··· Material to process ···
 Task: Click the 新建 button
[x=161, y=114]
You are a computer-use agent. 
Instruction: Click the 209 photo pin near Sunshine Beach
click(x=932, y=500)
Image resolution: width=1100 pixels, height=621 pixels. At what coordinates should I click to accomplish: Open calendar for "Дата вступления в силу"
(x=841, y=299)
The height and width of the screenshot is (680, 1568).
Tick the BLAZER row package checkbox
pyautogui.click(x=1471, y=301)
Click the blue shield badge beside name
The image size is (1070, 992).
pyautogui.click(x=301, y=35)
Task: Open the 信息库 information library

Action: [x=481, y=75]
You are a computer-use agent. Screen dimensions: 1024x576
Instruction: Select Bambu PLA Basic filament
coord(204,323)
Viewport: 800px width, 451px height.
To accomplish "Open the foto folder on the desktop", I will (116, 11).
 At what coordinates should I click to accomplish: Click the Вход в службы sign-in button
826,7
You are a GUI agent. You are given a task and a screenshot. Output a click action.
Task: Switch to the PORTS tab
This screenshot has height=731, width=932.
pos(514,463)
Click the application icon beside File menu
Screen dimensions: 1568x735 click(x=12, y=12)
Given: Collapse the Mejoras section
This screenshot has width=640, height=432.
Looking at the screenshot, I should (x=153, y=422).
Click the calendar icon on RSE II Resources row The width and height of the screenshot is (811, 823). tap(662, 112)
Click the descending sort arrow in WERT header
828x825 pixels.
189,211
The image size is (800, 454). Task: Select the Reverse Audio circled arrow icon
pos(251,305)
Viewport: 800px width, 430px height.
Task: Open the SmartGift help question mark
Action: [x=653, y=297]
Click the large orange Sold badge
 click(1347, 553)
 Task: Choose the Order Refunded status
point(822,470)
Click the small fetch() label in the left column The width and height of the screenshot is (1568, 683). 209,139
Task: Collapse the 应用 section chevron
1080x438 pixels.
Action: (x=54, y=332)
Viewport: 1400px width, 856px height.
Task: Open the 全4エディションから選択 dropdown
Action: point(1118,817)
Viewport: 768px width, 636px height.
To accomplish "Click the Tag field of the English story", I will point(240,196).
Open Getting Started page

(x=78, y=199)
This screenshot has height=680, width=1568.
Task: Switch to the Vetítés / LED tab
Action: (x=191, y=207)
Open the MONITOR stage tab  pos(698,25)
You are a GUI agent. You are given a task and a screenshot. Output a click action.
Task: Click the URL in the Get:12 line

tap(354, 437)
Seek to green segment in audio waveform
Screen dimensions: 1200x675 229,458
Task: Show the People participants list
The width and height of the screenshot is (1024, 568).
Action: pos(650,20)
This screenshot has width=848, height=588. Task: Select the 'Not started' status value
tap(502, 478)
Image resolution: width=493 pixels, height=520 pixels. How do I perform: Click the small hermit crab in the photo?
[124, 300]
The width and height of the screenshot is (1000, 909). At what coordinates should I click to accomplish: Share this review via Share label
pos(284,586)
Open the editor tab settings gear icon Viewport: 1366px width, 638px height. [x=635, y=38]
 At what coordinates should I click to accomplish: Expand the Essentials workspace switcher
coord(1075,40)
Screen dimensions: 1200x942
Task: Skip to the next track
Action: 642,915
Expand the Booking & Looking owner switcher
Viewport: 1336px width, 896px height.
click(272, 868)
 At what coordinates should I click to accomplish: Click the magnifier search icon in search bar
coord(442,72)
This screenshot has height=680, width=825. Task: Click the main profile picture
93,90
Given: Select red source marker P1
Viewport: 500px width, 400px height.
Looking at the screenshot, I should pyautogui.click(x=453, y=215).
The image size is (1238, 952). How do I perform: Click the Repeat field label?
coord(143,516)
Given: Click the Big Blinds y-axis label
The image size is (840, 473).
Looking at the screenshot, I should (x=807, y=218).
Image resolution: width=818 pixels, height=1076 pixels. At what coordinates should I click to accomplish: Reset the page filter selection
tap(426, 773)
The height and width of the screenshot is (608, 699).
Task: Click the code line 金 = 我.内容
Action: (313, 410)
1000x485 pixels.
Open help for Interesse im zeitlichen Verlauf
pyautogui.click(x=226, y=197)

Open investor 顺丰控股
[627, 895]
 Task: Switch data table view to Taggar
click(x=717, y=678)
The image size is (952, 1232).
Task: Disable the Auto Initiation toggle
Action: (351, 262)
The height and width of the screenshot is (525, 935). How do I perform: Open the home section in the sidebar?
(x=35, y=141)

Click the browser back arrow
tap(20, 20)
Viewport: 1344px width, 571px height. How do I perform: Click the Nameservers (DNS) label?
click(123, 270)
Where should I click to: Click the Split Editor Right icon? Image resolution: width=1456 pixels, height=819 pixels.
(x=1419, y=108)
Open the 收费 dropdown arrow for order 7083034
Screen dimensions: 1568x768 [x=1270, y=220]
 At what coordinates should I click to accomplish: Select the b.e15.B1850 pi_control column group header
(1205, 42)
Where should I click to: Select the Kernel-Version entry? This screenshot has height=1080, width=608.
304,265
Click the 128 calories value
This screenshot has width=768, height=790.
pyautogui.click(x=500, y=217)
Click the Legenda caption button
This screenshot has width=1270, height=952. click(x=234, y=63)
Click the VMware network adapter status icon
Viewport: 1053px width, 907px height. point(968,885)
···
◆ What you have to do ◆
Can you return every line of the records above with no changes at all?

◆ Exercise output ◆
 Task: Click the 新建 button
[x=161, y=114]
You are a computer-use agent. 
Instruction: Click the 209 photo pin near Sunshine Beach
click(x=932, y=500)
Image resolution: width=1100 pixels, height=621 pixels. At what coordinates should I click to accomplish: Open calendar for "Дата вступления в силу"
(x=841, y=299)
The height and width of the screenshot is (680, 1568).
Tick the BLAZER row package checkbox
pyautogui.click(x=1471, y=301)
Click the blue shield badge beside name
The image size is (1070, 992).
pyautogui.click(x=301, y=35)
Task: Open the 信息库 information library

Action: [x=481, y=75]
You are a computer-use agent. Screen dimensions: 1024x576
Instruction: Select Bambu PLA Basic filament
coord(204,323)
Viewport: 800px width, 451px height.
To accomplish "Open the foto folder on the desktop", I will (116, 11).
 At what coordinates should I click to accomplish: Click the Вход в службы sign-in button
826,7
You are a GUI agent. You are given a task and a screenshot. Output a click action.
Task: Switch to the PORTS tab
This screenshot has height=731, width=932.
pos(514,463)
Click the application icon beside File menu
Screen dimensions: 1568x735 click(x=12, y=12)
Given: Collapse the Mejoras section
This screenshot has width=640, height=432.
Looking at the screenshot, I should (x=153, y=422).
Click the calendar icon on RSE II Resources row The width and height of the screenshot is (811, 823). tap(662, 112)
Click the descending sort arrow in WERT header
828x825 pixels.
189,211
The image size is (800, 454). Task: Select the Reverse Audio circled arrow icon
pos(251,305)
Viewport: 800px width, 430px height.
Task: Open the SmartGift help question mark
Action: [x=653, y=297]
Click the large orange Sold badge
 click(1347, 553)
 Task: Choose the Order Refunded status
point(822,470)
Click the small fetch() label in the left column The width and height of the screenshot is (1568, 683). 209,139
Task: Collapse the 应用 section chevron
1080x438 pixels.
Action: (x=54, y=332)
Viewport: 1400px width, 856px height.
Task: Open the 全4エディションから選択 dropdown
Action: point(1118,817)
Viewport: 768px width, 636px height.
To accomplish "Click the Tag field of the English story", I will point(240,196).
Open Getting Started page

(x=78, y=199)
This screenshot has height=680, width=1568.
Task: Switch to the Vetítés / LED tab
Action: (x=191, y=207)
Open the MONITOR stage tab  pos(698,25)
You are a GUI agent. You are given a task and a screenshot. Output a click action.
Task: Click the URL in the Get:12 line

tap(354, 437)
Seek to green segment in audio waveform
Screen dimensions: 1200x675 229,458
Task: Show the People participants list
The width and height of the screenshot is (1024, 568).
Action: pos(650,20)
This screenshot has width=848, height=588. Task: Select the 'Not started' status value
tap(502, 478)
Image resolution: width=493 pixels, height=520 pixels. How do I perform: Click the small hermit crab in the photo?
[124, 300]
The width and height of the screenshot is (1000, 909). At what coordinates should I click to accomplish: Share this review via Share label
pos(284,586)
Open the editor tab settings gear icon Viewport: 1366px width, 638px height. [x=635, y=38]
 At what coordinates should I click to accomplish: Expand the Essentials workspace switcher
coord(1075,40)
Screen dimensions: 1200x942
Task: Skip to the next track
Action: 642,915
Expand the Booking & Looking owner switcher
Viewport: 1336px width, 896px height.
click(272, 868)
 At what coordinates should I click to accomplish: Click the magnifier search icon in search bar
coord(442,72)
This screenshot has height=680, width=825. Task: Click the main profile picture
93,90
Given: Select red source marker P1
Viewport: 500px width, 400px height.
Looking at the screenshot, I should pyautogui.click(x=453, y=215).
The image size is (1238, 952). How do I perform: Click the Repeat field label?
coord(143,516)
Given: Click the Big Blinds y-axis label
The image size is (840, 473).
Looking at the screenshot, I should (x=807, y=218).
Image resolution: width=818 pixels, height=1076 pixels. At what coordinates should I click to accomplish: Reset the page filter selection
tap(426, 773)
The height and width of the screenshot is (608, 699).
Task: Click the code line 金 = 我.内容
Action: (313, 410)
1000x485 pixels.
Open help for Interesse im zeitlichen Verlauf
pyautogui.click(x=226, y=197)

Open investor 顺丰控股
[627, 895]
 Task: Switch data table view to Taggar
click(x=717, y=678)
The image size is (952, 1232).
Task: Disable the Auto Initiation toggle
Action: (351, 262)
The height and width of the screenshot is (525, 935). How do I perform: Open the home section in the sidebar?
(x=35, y=141)

Click the browser back arrow
tap(20, 20)
Viewport: 1344px width, 571px height. How do I perform: Click the Nameservers (DNS) label?
click(123, 270)
Where should I click to: Click the Split Editor Right icon? Image resolution: width=1456 pixels, height=819 pixels.
(x=1419, y=108)
Open the 收费 dropdown arrow for order 7083034
Screen dimensions: 1568x768 [x=1270, y=220]
 At what coordinates should I click to accomplish: Select the b.e15.B1850 pi_control column group header
(1205, 42)
Where should I click to: Select the Kernel-Version entry? This screenshot has height=1080, width=608.
304,265
Click the 128 calories value
This screenshot has width=768, height=790.
pyautogui.click(x=500, y=217)
Click the Legenda caption button
This screenshot has width=1270, height=952. click(x=234, y=63)
Click the VMware network adapter status icon
Viewport: 1053px width, 907px height. point(968,885)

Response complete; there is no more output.